The study of the influence of the report time step indicates that with a smaller amount of features, similar accuracy can be achieved, and thus a greater number of inputs can be considered to achieve better model accuracy. The optimum number of features and inputs should be further investigated to provide the best accuracy and model complexity ratio. This is especially important if the proposed methodology is to be used on more complex water distribution networks. This approach is valid if existing leaks that are undetected for a longer period of time are to be found. However, in the case of a pipe burst event, the prediction model with a smaller time step should be considered to reduce reaction time in case of the event. This should be further investigated since larger pipe bursts considerably change water distribution network dynamics and the measurement period should be considerably smaller than one day (as is in the current paper) to provide rapid reaction. Additionally, techniques for data dimensionality reduction should be explored to possibly reduce the model complexity.
The sensor layouts considered in this paper can be considered sparse.
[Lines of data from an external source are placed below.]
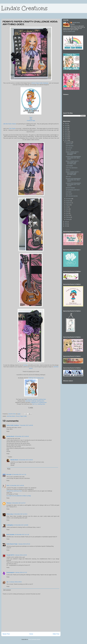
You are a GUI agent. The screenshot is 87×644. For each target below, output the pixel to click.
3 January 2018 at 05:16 (24, 544)
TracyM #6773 (10, 555)
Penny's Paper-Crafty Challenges (40, 83)
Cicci (8, 486)
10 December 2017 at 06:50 (26, 460)
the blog (25, 365)
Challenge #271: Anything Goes (38, 402)
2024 (66, 126)
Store (31, 117)
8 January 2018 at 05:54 (15, 582)
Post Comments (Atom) (34, 639)
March (68, 215)
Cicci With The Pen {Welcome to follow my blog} (18, 496)
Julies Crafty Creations (13, 425)
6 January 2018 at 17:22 (20, 572)
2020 (66, 134)
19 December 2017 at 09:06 (21, 525)
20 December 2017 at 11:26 (22, 534)
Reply (8, 431)
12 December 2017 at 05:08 (17, 486)
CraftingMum (10, 525)
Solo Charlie (12, 128)
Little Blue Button (11, 416)
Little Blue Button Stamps (9, 124)
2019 (66, 136)
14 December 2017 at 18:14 (20, 514)
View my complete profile (69, 31)
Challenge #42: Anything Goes (36, 378)
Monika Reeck (10, 436)
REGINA (68, 170)
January (68, 219)
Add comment (7, 590)
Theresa (9, 503)
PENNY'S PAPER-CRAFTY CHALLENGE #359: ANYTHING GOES (72, 162)
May (67, 211)
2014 (66, 226)
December (68, 142)
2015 (66, 224)
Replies (10, 457)
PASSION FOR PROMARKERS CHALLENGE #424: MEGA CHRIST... (73, 158)
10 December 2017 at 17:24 (19, 474)
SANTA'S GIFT (69, 144)
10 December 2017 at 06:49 (22, 436)
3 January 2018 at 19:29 (20, 555)
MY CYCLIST (69, 148)
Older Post (56, 634)
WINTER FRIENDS (70, 188)
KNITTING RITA (70, 146)
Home (31, 634)
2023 (66, 128)
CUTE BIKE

Improvement in prediction model accuracy can be achieved if additional sensors are installed in the water distribution network. Additionally, a combination of pressure and flow sensors should be investigated since additional data could be beneficial to the model and water distribution networks have a combination of both types of sensors. Further study should be focused on investigating other classification models, for example K-NN and ANN, which were successfully applied in previous literature using model-based approaches, which could possibly provide greater model accuracy. The coupling of multiple prediction models should also be investigated, where one model would provide coarse leak localization and the second model would provide the exact location of the leak. Moreover, future studies should account for uncertainties such as pipe diameter and pipe roughness with the methodology tested on real water distribution networks.
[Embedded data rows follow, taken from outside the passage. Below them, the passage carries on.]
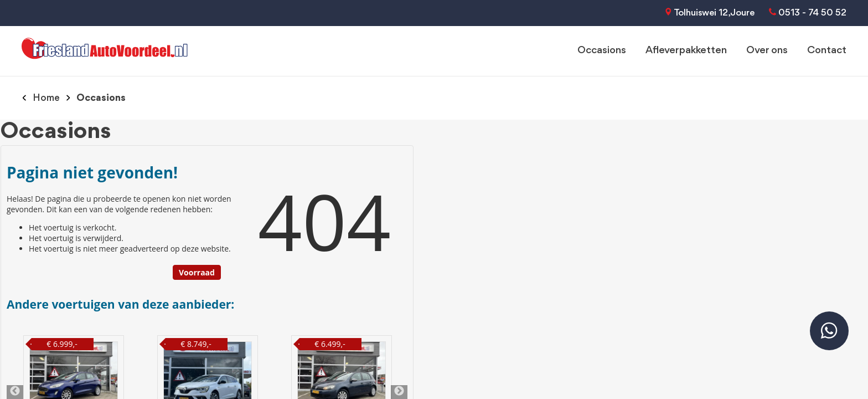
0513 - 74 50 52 (812, 13)
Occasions (602, 50)
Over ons (767, 50)
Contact (826, 50)
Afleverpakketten (686, 50)
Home (46, 98)
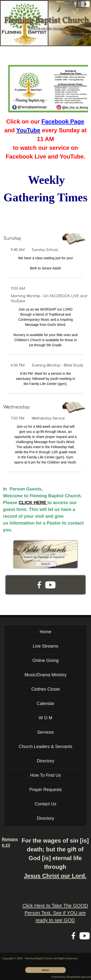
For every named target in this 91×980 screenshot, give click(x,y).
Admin (46, 970)
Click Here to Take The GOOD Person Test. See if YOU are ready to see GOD (55, 913)
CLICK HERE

Although computationally demanding, the proposed methodology with introduced randomness can successfully describe a wide range of operating conditions, thus providing a considerable amount of data that cannot be obtained from field measurements. With growing computational power, the proposed methodology could be successfully utilized, as once they are generated, prediction models can be employed to evaluate a network with a considerably lower amount of computational resources and time.